START RECORDS TO PROCESS

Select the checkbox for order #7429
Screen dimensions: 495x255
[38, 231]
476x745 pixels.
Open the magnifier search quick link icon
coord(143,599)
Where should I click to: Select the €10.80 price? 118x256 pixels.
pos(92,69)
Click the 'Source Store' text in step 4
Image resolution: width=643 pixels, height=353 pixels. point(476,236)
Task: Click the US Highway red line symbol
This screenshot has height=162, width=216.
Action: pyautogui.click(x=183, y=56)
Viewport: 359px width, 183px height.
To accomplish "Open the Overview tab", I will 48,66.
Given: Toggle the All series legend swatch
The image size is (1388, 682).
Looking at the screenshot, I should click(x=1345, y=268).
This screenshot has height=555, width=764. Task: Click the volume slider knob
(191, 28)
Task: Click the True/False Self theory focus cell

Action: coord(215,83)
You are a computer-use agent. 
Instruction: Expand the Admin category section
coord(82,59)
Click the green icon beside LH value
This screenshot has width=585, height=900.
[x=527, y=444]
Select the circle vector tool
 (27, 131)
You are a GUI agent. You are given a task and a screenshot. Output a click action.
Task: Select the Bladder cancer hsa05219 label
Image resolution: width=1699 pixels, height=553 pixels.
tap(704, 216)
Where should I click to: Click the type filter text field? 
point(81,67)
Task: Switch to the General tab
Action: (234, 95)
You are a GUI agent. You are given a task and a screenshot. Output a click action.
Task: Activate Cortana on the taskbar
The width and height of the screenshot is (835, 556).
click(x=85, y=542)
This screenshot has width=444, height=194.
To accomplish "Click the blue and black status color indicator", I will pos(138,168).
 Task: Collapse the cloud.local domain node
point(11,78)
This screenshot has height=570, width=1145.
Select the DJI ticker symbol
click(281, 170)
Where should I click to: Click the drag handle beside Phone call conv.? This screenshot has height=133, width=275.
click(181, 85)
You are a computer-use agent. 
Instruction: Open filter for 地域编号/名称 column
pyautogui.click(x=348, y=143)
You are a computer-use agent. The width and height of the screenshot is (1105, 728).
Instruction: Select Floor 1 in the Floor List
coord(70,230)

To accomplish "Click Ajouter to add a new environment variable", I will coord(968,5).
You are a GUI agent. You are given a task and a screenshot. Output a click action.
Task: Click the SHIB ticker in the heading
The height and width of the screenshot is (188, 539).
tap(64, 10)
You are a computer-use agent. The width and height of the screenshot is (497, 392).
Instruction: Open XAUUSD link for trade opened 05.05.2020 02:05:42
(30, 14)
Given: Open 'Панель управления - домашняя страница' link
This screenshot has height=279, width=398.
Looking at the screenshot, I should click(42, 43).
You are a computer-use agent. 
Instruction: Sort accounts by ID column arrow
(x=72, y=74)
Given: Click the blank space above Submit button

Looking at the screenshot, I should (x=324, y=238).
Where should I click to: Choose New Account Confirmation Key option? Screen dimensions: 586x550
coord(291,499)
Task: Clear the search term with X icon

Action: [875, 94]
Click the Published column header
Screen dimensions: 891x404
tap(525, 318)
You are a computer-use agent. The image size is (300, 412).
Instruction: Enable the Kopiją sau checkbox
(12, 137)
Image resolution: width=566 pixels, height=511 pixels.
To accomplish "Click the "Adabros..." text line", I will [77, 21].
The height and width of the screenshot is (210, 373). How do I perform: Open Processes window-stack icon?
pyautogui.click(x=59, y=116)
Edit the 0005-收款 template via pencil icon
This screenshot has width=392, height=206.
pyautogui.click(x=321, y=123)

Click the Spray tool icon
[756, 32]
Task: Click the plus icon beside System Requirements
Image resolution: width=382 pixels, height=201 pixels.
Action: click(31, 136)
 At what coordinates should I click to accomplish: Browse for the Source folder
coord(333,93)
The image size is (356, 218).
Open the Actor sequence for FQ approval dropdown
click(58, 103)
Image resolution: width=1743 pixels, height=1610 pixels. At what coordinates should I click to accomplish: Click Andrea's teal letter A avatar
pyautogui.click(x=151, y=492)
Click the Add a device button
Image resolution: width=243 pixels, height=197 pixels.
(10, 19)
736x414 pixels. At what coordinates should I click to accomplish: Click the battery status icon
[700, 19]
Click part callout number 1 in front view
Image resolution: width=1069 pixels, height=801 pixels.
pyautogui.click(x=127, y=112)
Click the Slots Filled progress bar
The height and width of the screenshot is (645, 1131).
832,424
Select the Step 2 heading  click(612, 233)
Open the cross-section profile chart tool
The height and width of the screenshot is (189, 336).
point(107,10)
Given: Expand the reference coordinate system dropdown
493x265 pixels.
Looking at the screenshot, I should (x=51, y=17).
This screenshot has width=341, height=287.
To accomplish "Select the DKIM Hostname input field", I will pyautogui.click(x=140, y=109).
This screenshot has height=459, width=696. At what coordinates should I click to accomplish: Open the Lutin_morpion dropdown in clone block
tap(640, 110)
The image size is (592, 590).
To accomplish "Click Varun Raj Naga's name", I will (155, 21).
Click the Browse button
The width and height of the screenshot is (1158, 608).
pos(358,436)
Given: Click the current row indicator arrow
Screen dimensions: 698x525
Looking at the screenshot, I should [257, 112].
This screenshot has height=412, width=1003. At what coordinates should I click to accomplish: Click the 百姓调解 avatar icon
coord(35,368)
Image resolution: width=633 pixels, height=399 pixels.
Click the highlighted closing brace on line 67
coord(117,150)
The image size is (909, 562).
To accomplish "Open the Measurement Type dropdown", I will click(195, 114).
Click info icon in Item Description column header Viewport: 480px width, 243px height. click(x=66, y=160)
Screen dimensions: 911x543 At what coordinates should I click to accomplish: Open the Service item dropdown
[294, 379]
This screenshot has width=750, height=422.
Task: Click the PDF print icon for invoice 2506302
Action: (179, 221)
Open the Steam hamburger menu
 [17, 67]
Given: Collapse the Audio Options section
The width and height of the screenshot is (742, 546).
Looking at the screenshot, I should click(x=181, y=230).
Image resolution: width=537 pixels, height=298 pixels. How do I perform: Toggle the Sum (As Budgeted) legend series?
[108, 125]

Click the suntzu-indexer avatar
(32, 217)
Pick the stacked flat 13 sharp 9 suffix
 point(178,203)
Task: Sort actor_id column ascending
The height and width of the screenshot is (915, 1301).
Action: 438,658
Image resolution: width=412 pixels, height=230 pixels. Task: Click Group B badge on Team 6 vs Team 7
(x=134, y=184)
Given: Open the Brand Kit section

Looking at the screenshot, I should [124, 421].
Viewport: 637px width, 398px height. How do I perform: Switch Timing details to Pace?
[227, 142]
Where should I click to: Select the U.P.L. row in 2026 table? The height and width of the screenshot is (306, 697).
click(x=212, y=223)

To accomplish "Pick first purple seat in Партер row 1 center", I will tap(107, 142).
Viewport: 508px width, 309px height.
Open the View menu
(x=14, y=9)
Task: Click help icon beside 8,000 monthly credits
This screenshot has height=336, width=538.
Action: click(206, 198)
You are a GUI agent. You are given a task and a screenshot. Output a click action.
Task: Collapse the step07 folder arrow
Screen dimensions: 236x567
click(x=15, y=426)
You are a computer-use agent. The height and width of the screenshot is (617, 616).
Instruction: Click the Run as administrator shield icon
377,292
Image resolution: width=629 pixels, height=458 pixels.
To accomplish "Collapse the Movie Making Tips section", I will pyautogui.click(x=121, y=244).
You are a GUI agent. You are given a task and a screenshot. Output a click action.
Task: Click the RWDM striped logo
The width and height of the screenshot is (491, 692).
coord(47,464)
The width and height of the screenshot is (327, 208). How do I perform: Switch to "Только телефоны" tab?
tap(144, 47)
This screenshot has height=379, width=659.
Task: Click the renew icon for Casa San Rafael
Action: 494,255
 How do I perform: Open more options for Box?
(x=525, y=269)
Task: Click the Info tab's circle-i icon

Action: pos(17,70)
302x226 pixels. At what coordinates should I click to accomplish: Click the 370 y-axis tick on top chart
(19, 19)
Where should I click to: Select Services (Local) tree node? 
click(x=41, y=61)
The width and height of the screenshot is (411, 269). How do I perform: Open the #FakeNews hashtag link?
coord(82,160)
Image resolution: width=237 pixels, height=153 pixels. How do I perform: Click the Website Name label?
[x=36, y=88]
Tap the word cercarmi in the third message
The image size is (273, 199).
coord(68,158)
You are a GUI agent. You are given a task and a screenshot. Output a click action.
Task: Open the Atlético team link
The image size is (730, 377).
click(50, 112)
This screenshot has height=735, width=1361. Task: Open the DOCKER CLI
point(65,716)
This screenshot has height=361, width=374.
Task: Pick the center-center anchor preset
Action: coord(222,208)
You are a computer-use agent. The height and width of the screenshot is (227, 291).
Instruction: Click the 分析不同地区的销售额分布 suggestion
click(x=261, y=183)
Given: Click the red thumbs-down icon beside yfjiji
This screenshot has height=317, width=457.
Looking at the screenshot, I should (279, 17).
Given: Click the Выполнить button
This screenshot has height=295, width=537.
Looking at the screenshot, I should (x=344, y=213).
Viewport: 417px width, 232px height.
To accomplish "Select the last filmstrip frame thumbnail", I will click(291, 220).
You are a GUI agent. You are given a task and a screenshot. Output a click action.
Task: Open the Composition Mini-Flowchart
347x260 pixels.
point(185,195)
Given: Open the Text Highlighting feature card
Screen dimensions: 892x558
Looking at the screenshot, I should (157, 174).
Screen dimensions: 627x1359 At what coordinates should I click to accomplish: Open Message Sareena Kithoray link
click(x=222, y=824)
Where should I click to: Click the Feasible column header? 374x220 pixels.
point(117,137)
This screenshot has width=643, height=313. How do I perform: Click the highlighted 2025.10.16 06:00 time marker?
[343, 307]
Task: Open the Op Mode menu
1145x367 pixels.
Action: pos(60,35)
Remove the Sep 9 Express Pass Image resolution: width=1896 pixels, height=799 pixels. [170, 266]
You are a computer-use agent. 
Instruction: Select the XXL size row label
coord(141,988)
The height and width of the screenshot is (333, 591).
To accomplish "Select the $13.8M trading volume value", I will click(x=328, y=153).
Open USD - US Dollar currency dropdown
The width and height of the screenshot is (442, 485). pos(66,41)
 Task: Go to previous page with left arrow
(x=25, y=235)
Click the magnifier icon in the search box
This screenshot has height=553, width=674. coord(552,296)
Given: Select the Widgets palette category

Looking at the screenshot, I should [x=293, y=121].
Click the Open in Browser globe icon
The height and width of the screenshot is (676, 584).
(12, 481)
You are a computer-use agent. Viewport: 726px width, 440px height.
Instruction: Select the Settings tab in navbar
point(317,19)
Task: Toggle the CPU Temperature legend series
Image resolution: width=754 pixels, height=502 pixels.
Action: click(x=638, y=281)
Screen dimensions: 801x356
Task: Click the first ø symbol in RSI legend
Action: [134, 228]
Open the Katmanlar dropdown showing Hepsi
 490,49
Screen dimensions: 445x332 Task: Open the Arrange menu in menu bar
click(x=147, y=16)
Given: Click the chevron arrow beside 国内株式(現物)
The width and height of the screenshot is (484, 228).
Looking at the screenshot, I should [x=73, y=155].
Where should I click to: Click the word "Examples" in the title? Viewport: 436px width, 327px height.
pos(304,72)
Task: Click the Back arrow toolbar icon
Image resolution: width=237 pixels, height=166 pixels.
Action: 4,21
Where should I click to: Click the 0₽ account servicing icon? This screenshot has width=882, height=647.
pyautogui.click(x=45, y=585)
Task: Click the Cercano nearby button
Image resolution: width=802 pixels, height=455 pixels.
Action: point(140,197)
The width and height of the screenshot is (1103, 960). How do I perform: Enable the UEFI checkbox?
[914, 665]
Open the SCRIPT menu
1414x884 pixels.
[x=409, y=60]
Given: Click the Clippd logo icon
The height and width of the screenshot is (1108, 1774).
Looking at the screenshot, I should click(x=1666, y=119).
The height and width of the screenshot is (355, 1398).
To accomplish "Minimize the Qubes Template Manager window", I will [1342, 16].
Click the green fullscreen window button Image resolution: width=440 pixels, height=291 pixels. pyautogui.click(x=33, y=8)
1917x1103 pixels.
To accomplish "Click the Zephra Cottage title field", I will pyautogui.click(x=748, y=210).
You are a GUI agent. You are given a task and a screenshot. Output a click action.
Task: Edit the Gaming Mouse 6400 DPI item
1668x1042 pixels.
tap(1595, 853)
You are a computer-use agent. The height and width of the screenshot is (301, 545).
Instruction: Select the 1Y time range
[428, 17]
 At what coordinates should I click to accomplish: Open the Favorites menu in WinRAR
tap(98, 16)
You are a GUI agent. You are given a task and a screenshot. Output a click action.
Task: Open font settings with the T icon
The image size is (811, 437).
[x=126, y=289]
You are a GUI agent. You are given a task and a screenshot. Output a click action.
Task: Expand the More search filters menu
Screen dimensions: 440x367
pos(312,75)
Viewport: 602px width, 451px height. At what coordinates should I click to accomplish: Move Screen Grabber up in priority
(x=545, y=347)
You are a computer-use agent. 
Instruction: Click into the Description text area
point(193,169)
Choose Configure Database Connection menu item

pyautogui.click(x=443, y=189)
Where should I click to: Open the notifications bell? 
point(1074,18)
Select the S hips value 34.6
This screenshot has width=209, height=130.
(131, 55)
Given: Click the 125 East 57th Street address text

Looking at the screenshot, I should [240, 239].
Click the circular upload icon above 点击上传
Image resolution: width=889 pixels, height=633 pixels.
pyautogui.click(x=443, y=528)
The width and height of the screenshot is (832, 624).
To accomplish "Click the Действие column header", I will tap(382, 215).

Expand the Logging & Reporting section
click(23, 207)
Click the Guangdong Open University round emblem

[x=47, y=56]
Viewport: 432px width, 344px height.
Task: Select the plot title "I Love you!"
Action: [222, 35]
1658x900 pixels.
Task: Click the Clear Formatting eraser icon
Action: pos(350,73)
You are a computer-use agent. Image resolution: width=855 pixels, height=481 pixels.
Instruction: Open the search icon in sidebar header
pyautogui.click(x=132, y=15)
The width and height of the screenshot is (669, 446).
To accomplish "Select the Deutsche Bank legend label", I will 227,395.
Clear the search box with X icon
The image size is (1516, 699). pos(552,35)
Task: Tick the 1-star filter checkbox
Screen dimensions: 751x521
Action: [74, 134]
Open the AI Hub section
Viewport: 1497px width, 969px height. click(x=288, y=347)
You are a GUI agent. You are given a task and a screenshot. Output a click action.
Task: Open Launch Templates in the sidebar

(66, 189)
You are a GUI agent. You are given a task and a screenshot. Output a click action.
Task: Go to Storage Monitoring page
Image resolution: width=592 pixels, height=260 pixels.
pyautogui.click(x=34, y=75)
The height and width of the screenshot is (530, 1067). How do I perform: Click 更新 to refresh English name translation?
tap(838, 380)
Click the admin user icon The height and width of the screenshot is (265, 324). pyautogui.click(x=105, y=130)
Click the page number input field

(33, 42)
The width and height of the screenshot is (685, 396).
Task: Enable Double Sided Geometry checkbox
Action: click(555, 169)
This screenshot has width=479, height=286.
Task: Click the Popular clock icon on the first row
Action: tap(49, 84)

END RECORDS TO PROCESS

TO DO: Scan the records for the string "logo" and show every line that contains it.

SOLUTION FOR THIS PROBLEM:
Task: Click the RWDM striped logo
Given: Click the Clippd logo icon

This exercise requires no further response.